#### DATASET ENTRIES
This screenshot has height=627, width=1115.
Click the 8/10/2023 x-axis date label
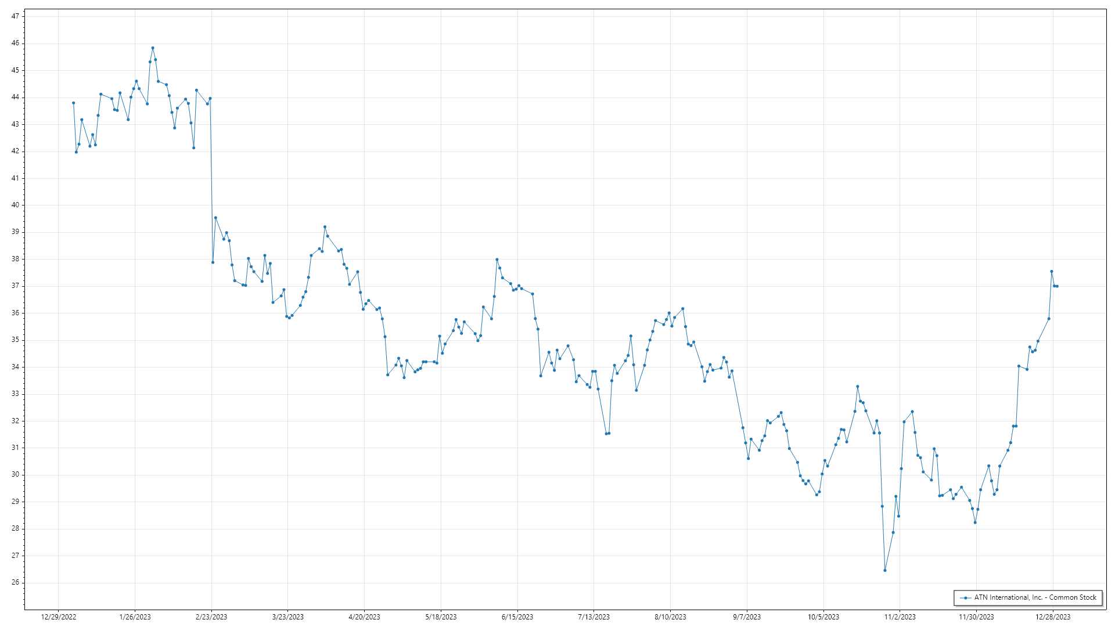tap(670, 617)
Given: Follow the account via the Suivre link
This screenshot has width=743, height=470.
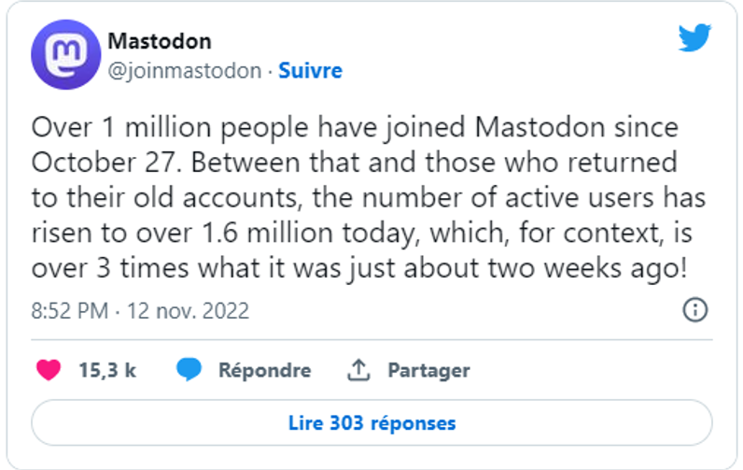Looking at the screenshot, I should pyautogui.click(x=311, y=70).
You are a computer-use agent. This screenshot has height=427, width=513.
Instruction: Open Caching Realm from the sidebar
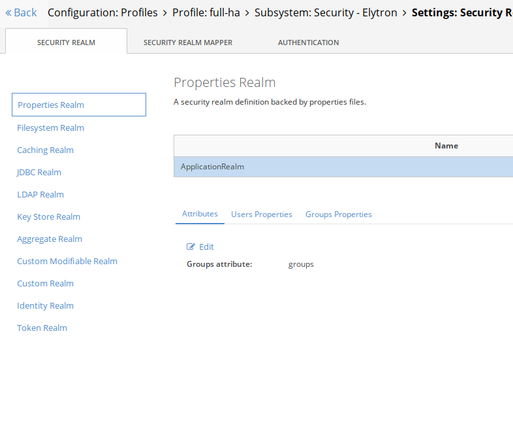coord(45,150)
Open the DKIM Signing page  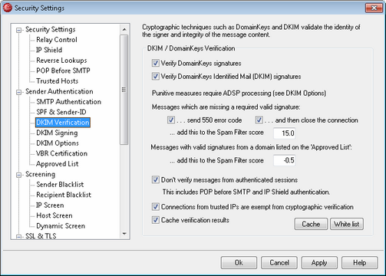57,133
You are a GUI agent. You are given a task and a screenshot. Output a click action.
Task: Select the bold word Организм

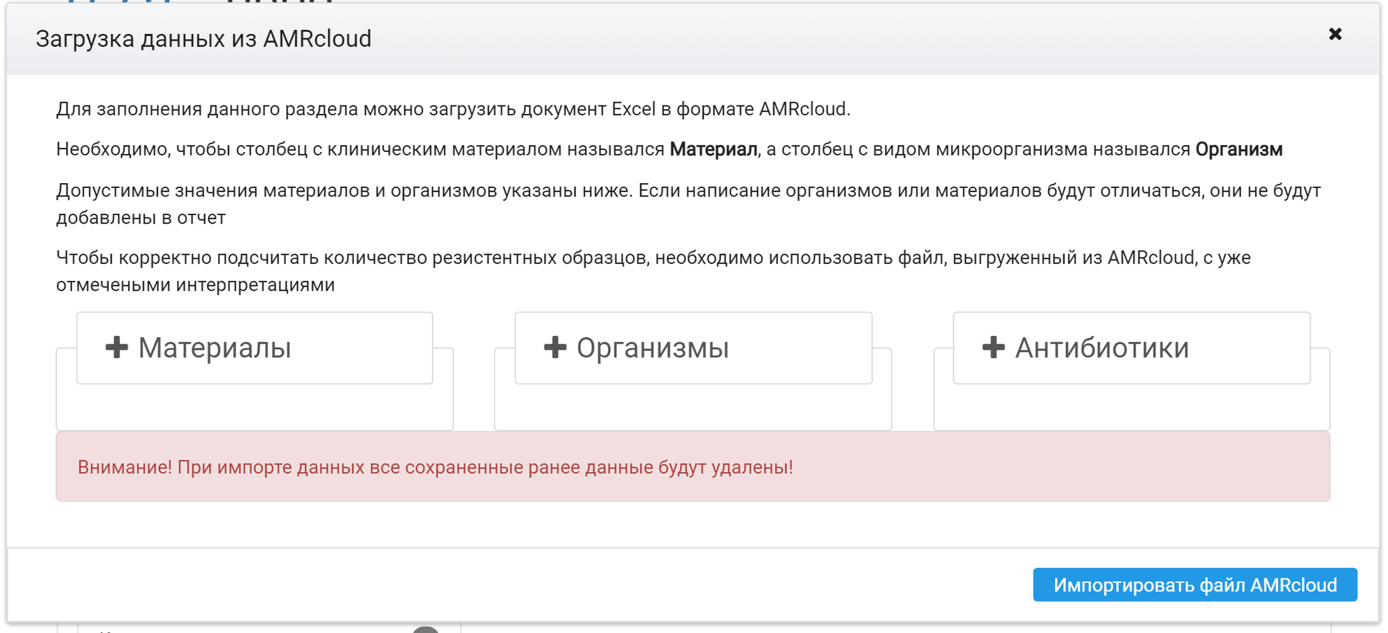[x=1239, y=149]
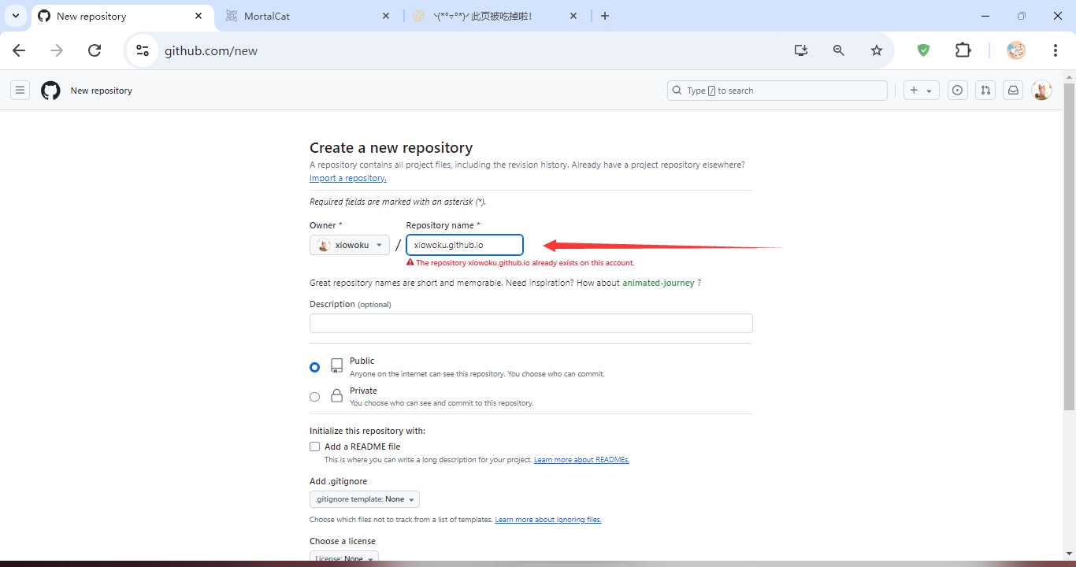The height and width of the screenshot is (567, 1076).
Task: Open the .gitignore template dropdown
Action: [365, 499]
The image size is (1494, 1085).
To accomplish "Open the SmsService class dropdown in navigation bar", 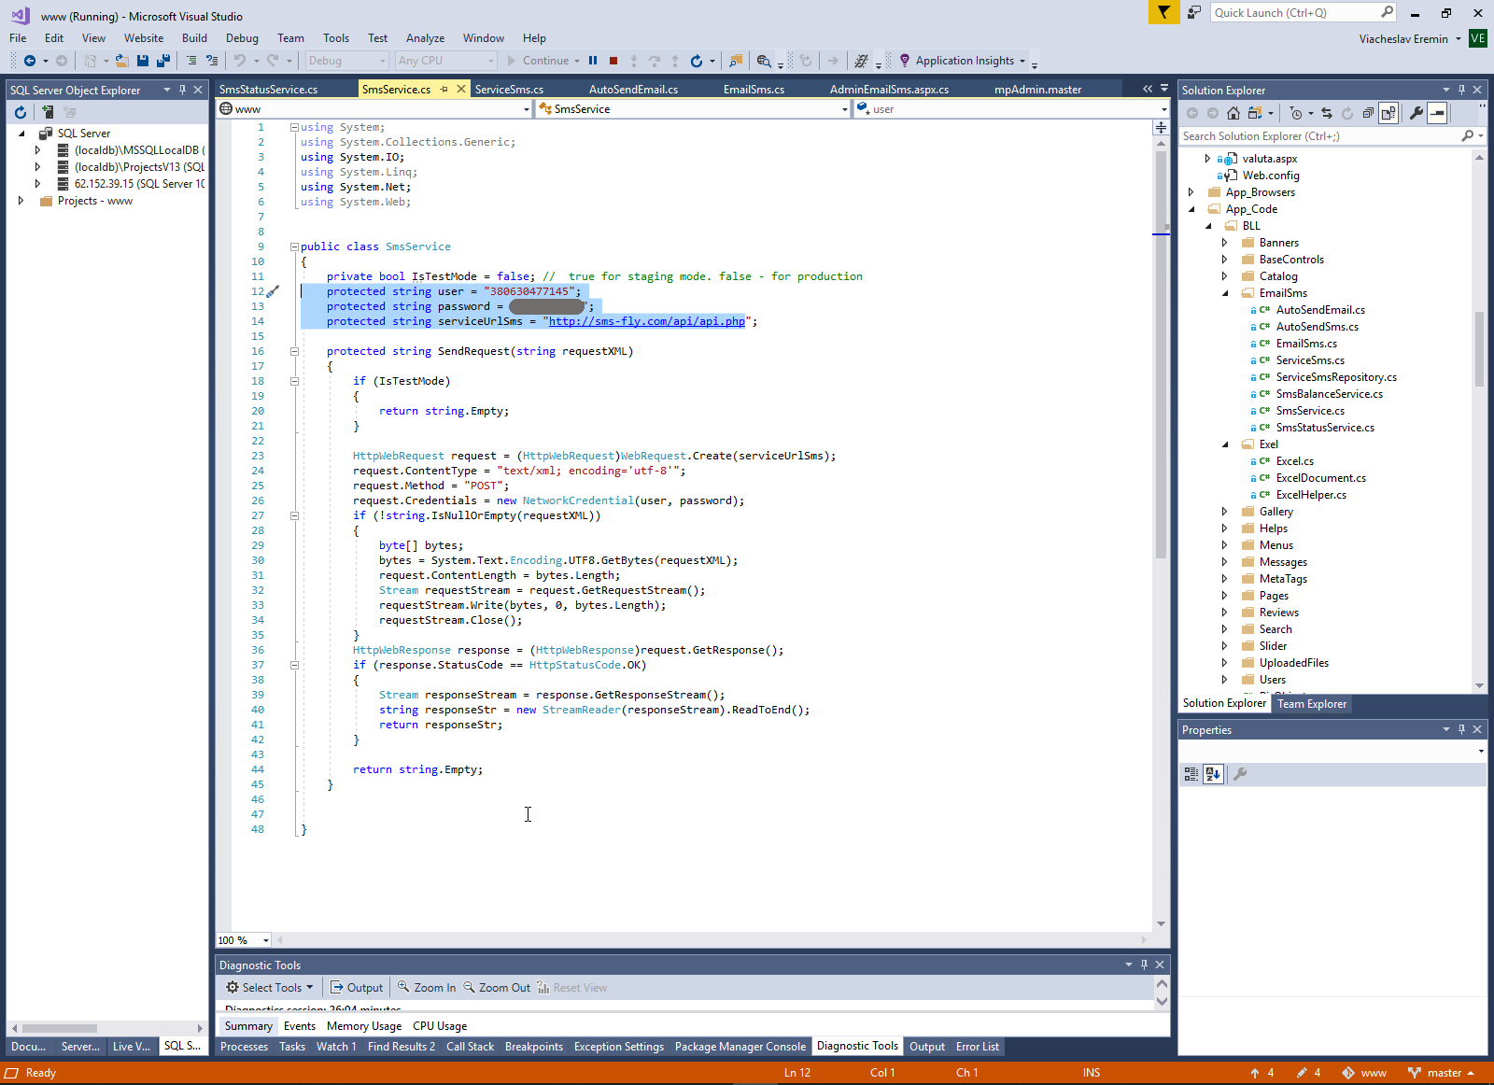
########
EXERCISE DESCRIPTION: Turn everything from the line containing "You are a GUI" down to the end of the items into a Markdown table with the columns Row and Line, skipping blank lines. Leave the pictures out.

ANSWER FOR THIS EXERCISE:
| Row | Line |
|---|---|
| 1 | You are a GUI agent. You are given a task and a screenshot. Output a click action. |
| 2 | Task: Select the bold word Организм |
| 3 | [x=1239, y=149] |
| 4 | The height and width of the screenshot is (567, 1076). |
| 5 | Task: Open the .gitignore template dropdown |
| 6 | Action: [365, 499] |
| 7 | The image size is (1494, 1085). |
| 8 | To accomplish "Open the SmsService class dropdown in navigation bar",  |